Records taken from a collection:
--- BEGIN ---

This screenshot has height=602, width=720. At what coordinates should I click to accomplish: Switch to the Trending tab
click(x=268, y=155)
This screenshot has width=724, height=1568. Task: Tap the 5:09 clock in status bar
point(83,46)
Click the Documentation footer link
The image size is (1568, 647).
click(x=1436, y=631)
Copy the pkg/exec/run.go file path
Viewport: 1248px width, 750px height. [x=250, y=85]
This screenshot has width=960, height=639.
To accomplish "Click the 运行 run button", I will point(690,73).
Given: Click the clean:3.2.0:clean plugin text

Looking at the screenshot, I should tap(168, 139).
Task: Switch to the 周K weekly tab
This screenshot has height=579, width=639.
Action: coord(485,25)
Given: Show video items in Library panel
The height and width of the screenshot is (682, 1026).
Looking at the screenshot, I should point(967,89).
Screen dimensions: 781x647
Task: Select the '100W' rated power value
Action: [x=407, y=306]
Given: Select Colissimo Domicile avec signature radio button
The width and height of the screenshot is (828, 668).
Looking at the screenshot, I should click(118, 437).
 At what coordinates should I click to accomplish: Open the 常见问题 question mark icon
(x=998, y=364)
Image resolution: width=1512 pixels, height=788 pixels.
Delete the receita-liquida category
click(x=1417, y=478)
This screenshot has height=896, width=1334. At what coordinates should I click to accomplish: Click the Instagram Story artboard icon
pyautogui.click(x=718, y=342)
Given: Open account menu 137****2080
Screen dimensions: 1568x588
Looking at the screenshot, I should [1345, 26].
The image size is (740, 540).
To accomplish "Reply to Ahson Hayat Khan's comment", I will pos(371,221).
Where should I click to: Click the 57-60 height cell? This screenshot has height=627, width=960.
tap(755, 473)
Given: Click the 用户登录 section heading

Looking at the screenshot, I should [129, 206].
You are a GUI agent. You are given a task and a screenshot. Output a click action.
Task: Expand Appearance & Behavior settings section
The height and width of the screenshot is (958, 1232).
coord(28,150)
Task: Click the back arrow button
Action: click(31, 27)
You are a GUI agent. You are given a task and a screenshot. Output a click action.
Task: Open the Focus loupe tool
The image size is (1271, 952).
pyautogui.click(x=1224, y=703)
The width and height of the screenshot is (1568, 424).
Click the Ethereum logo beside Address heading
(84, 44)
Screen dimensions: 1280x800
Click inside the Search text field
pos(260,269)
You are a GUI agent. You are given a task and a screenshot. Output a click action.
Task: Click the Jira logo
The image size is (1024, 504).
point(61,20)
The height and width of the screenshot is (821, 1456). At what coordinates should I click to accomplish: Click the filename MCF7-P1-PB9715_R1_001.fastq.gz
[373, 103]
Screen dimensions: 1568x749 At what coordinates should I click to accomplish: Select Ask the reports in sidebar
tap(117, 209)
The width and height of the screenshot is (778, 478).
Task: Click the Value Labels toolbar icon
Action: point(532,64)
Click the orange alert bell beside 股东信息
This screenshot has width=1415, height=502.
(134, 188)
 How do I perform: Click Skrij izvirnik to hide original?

--- END ---

**TO BE DONE**
Pull out every one of the entries above and copy each line without any change.

**COMPLETE OUTPUT**
This screenshot has height=602, width=720. At what coordinates should I click to accomplish: Switch to the Trending tab
click(x=268, y=155)
This screenshot has width=724, height=1568. Task: Tap the 5:09 clock in status bar
point(83,46)
Click the Documentation footer link
The image size is (1568, 647).
click(x=1436, y=631)
Copy the pkg/exec/run.go file path
Viewport: 1248px width, 750px height. [x=250, y=85]
This screenshot has width=960, height=639.
To accomplish "Click the 运行 run button", I will point(690,73).
Given: Click the clean:3.2.0:clean plugin text

Looking at the screenshot, I should tap(168, 139).
Task: Switch to the 周K weekly tab
This screenshot has height=579, width=639.
Action: coord(485,25)
Given: Show video items in Library panel
The height and width of the screenshot is (682, 1026).
Looking at the screenshot, I should point(967,89).
Screen dimensions: 781x647
Task: Select the '100W' rated power value
Action: [x=407, y=306]
Given: Select Colissimo Domicile avec signature radio button
The width and height of the screenshot is (828, 668).
Looking at the screenshot, I should click(118, 437).
 At what coordinates should I click to accomplish: Open the 常见问题 question mark icon
(x=998, y=364)
Image resolution: width=1512 pixels, height=788 pixels.
Delete the receita-liquida category
click(x=1417, y=478)
This screenshot has height=896, width=1334. At what coordinates should I click to accomplish: Click the Instagram Story artboard icon
pyautogui.click(x=718, y=342)
Given: Open account menu 137****2080
Screen dimensions: 1568x588
Looking at the screenshot, I should [1345, 26].
The image size is (740, 540).
To accomplish "Reply to Ahson Hayat Khan's comment", I will pos(371,221).
Where should I click to: Click the 57-60 height cell? This screenshot has height=627, width=960.
tap(755, 473)
Given: Click the 用户登录 section heading

Looking at the screenshot, I should [129, 206].
You are a GUI agent. You are given a task and a screenshot. Output a click action.
Task: Expand Appearance & Behavior settings section
The height and width of the screenshot is (958, 1232).
coord(28,150)
Task: Click the back arrow button
Action: click(31, 27)
You are a GUI agent. You are given a task and a screenshot. Output a click action.
Task: Open the Focus loupe tool
The image size is (1271, 952).
pyautogui.click(x=1224, y=703)
The width and height of the screenshot is (1568, 424).
Click the Ethereum logo beside Address heading
(84, 44)
Screen dimensions: 1280x800
Click inside the Search text field
pos(260,269)
You are a GUI agent. You are given a task and a screenshot. Output a click action.
Task: Click the Jira logo
The image size is (1024, 504).
point(61,20)
The height and width of the screenshot is (821, 1456). At what coordinates should I click to accomplish: Click the filename MCF7-P1-PB9715_R1_001.fastq.gz
[373, 103]
Screen dimensions: 1568x749 At what coordinates should I click to accomplish: Select Ask the reports in sidebar
tap(117, 209)
The width and height of the screenshot is (778, 478).
Task: Click the Value Labels toolbar icon
Action: point(532,64)
Click the orange alert bell beside 股东信息
This screenshot has width=1415, height=502.
(134, 188)
 How do I perform: Click Skrij izvirnik to hide original?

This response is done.